Thursday, July 07, 2016

Review Brooks Hyperion- Icarus Descending

Article by Peter Stuart

The Brooks Running Hyperion is a 6.6 oz road racing flat: 27mm heel/17mm forefoot, 10mm drop. $130. Available now.  Unfortunately It’s got some major issues.

Upper and Fit:

The upper on the Hyperion is lightweight, woven and minimal. It’s described as “Stretch Woven” and that about sums it up. It looks and feels different than the flyknit or the Skechers knit uppers— more lycra than knit.

There are some ventilation holes by the toe that allow the shoe to breathe nicely and the initial step-in experience was terrific. The shoes are narrow but the stretch of the upper keeps them from feeling restrictive. The insole is glued in. I noticed a very slight bump under the mid-foot, but it went away within minutes of wearing the shoes.

The Hyperion fits true-to-size and is nice looking shoe. The tongue is decently padded and the lacing is simple, efficient and holds the foot down well.
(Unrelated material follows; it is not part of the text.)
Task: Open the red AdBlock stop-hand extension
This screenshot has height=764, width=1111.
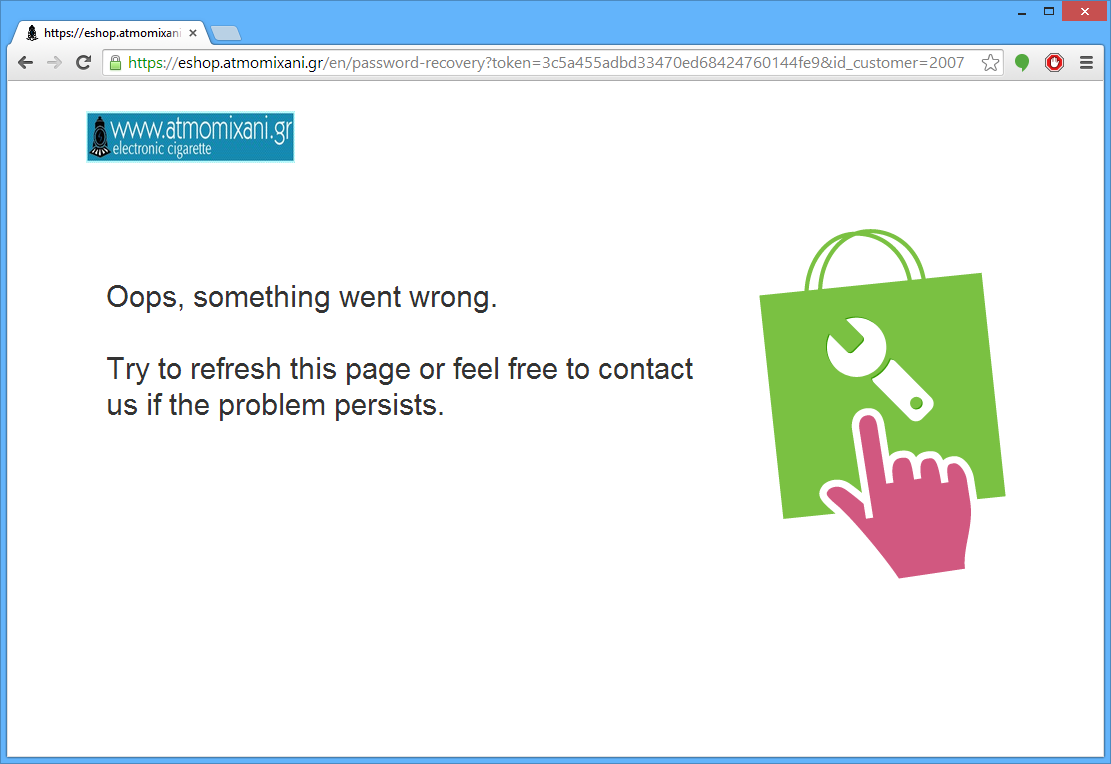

So what’s the problem?

There is a minor problem, a medium sized problem and, for me, a deal breaker.

Minor Problem: The ankle collar on the Hyperion flares out pretty severely when you step down—-particularly if you’re loading the heel at all. On the step, the ankle collar bulges out to the sides almost like a little pair of wings. Doesn’t seem to compromise the fit or feel, but looks awfully strange and may exacerbate heel problems (see below).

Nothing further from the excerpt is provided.